Use the convert_fp16_to_fp32 tool to convert a float16 model to a float32 model:
python -m pip install onnxsim
python -m quark.onnx.tools.convert_fp16_to_fp32 --input $FLOAT_16_ONNX_MODEL_PATH --output $FLOAT_32_ONNX_MODEL_PATH
Note
When using convert_fp16_to_fp32 in Quark ONNX, it requires onnxsim to simplify the ONNX model. Please make sure that onnxsim is installed by using ‘python -m pip install onnxsim’.
Convert a NCHW input model to a NHWC model#
Given that some models are designed with an input shape of NCHW instead of NHWC, it’s recommended to convert an NCHW input model to NHWC before quantizing a float32 model. Please note that the conversion steps will be executed even if the model is already NHWC. So please make sure the input model is in NCHW format.
Use the convert_nchw_to_nhwc tool to convert a NCHW model to a NHWC model:
python -m quark.onnx.tools.convert_nchw_to_nhwc --input $NCHW_ONNX_MODEL_PATH --output $NHWC_ONNX_MODEL_PATH
Quantize ONNX model using random input#
Given some ONNX models without input for quantization, use random input for the onnx model quantization process.
Use the random_quantize tool to quantize a onnx model:
python -m quark.onnx.tools.random_quantize --input_model $FLOAT_ONNX_MODEL_PATH --quant_model $QUANTIZED_ONNX_MODEL_PATH
Convert a A8W8 NPU model to a A8W8 CPU model#
Given that some models are quantized by A8W8 NPU, it’s convenient and efficient to convert them to A8W8 CPU models.
Use the convert_a8w8_npu_to_a8w8_cpu tool to convert a A8W8 NPU model to a A8W8 CPU model:
python -m quark.onnx.tools.convert_a8w8_npu_to_a8w8_cpu --input [INPUT_PATH] --output [OUTPUT_PATH]
Print names and quantity of A16W8 and A8W8 Conv for mix-precision models#
Given that some models are mixed precision such as A18W8 and A8W8 mixed.
Use the print_a16w8_a8w8_nodes tool to print names and quantity of A16W8 and A8W8 Conv, ConvTranspose, Gemm and MatMul. The MatMul node must have one and only one set of weights.
python -m quark.onnx.tools.print_a16w8_a8w8_nodes --input [INPUT_PATH]

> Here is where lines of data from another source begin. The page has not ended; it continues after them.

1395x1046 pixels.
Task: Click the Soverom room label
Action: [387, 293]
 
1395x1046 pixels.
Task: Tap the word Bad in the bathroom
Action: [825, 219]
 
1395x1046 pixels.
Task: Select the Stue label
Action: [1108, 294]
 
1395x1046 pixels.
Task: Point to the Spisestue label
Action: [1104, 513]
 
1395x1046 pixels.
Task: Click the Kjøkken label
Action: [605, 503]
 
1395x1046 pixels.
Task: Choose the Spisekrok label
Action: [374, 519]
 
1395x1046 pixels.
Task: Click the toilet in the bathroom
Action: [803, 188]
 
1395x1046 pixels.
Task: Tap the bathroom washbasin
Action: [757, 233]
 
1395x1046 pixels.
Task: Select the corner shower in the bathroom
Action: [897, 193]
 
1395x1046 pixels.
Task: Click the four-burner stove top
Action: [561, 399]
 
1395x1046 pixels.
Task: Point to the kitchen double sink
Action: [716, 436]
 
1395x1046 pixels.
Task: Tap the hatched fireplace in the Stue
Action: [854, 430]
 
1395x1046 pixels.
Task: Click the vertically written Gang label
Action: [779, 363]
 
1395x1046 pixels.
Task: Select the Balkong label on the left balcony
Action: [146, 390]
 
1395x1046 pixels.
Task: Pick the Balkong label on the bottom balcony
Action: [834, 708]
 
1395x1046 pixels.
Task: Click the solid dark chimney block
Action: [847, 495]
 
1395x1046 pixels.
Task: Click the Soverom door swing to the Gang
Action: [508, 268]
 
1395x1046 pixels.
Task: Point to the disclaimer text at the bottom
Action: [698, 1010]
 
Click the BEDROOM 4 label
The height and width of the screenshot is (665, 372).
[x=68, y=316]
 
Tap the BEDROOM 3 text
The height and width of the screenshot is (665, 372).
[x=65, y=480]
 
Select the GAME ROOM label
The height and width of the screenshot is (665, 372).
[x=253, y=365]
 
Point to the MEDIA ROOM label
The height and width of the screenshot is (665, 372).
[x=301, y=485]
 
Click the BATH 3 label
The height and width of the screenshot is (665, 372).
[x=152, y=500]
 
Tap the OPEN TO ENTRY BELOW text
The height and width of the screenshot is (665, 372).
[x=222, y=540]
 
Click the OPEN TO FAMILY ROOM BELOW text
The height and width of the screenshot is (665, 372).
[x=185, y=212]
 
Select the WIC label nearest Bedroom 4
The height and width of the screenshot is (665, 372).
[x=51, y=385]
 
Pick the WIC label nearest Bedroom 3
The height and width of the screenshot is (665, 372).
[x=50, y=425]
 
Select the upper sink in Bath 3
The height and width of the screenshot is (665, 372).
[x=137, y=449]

Convert a U16U8 quantized model to a U8U8 model#
Convert a U16U8 (activations are quantized by UINT16 and weights by UINT8) to a U8U8 model without calibration.
Use the convert_u16u8_to_u8u8 tool to do the conversion:
python -m quark.onnx.tools.convert_u16u8_to_u8u8 --input [INPUT_PATH] --output [OUTPUT_PATH]